AVAILABLE DATA:
....

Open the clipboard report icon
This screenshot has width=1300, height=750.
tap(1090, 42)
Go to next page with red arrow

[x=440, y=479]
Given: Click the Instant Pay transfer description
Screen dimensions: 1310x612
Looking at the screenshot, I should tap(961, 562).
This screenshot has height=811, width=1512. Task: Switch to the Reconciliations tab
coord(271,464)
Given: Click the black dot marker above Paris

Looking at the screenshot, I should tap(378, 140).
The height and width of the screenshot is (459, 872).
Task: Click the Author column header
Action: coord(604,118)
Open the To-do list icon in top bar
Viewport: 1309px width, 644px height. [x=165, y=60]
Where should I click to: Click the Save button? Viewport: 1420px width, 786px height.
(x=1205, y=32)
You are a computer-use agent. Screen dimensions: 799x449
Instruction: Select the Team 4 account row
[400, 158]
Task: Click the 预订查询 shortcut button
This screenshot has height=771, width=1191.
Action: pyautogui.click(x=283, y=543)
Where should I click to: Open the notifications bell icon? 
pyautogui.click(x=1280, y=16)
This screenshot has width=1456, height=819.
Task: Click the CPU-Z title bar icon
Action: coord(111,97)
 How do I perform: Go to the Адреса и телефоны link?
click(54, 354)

....

Count the lines in the listing above that contain the word "Task". Reply with the number only.

4